Por: Alberto Barrera Tyszka
¿A veces sientes que te invade la sensación de que no entiendes bien lo que está ocurriendo a tu alrededor? ¿Te sientes de pronto desconcertado con todo lo que pasa? ¿Percibes con frecuencia que eso que llaman realidad no es más que un permanente desencuentro contigo? ¿Descubres, de repente, que ya llevas demasiado tiempo en modo de desazón, sin encontrar un rumbo, sin saber a qué atenerte, qué esperar del presente y del futuro? No te angusties. No es un problema personal. Todos estamos así. En este país, la confusión es un método.
Margarita López Maya lleva ya meses de militante apostolado recordándonos la importancia crucial que tiene la elección de un Consejo Nacional Electoral ajustado a derecho, que garantice el equilibrio y la transparencia de los procesos comiciales que están por venir. Como bien lo señala, se trata de una “prioridad absoluta”. Sin un CNE independiente, en el contexto de conflictos que vivimos, la legitimidad del Estado será cada vez más frágil, el futuro de la sociedad –más allá de los bandos y de las posturas ideológicas– estará condenado al fracaso.
Por eso mismo resulta tan peligrosa y suicida la forma en que pareciera que se está manejando todo el proceso de selección de las nuevas autoridades del árbitro electoral. Por momentos, se puede sentir que estamos ante un sistema dedicado deliberadamente a producir ambigüedades. El caso de la inclusión o no, a última hora, de Tibisay Lucena y Sandra Oblitas es un buen ejemplo.
Parece un relato de misterio. El enigma Lucena. Cualquier ciudadano común, que es en definitiva el sujeto protagónico de todo evento electoral, solo puede ejercer la perplejidad ante el desorden de informaciones que se dan sobre el tema. La falta de transparencia existe desde el instante mismo en que aparece la noticia. De pronto, en algún medio se cuela que, en la raya final, de manera inesperada, la presidenta del actual CNE inscribe su nombre en la lista de postulaciones. De inmediato, comienza a agitarse la orgía anónima de las redes sociales. Es el festival de la histeria. Se reparten insultos y acusaciones cada dos segundos. Se dice que es una noticia fabricada. Luego aparece la propia Lucena, en una supuesta cuenta de Twitter, desmintiendo la información. Después se afirma que Lucena no tiene cuenta de Twitter. Luego, algunos periódicos reseñan el hecho, confirmando de esta forma que existe cierta certidumbre. Después, Blanca Eekhout, alta funcionara de la oligarquía, asegura en un programa de radio oficial que Lucena tiene derecho de volver a aspirar a su cargo. Más tarde, la oposición hace una denuncia que el oficialismo ignora. El poder actúa como si no hubiera conflicto, como si nada estuviera pasando. El ciudadano común mira de lado y lado. Sin saber a quién creerle. Sin entender qué sucede realmente. Ya es víctima del nuevo CNE.

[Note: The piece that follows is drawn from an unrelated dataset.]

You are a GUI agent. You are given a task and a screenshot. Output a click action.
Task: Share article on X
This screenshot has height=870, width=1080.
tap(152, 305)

No se trata de un detalle menor. Es un caso particular y trascendente. Tibisay Lucena es una figura polémica. Pasó años construyendo una imagen de personaje sensato, más apegada a la lógica de los números que al fervor ideológico. Llegó incluso a manejarse con cierta sorna ante cualquier reclamo. Se presentaba como la contundencia estadística ante la eterna paranoia opositora. Sin embargo, su parcialización política a favor del partido de gobierno se fue haciendo cada vez más pública e indiscutible. Su brazalete a favor del golpe del 92 es un tatuaje en la memoria de todos los electores.
En ese sentido, Lucena no es un enigma. Todo lo contrario. Ella no representa a la totalidad de un país en crisis. Ella está en un lado del conflicto. No es ni siquiera un problema de alteración o no de resultados electorales. Es algo anterior, es una condición previa, indispensable para un país que requiere dialogar. Venezuela necesita urgentemente espacios y símbolos de imparcialidad. Esa sí es nuestra única salida. Para todos. La Constitución exige que el poder electoral garantice “igualdad” e “imparcialidad”. No hay lugar para más misterios. Tibisay Lucena solo garantiza la desconfianza.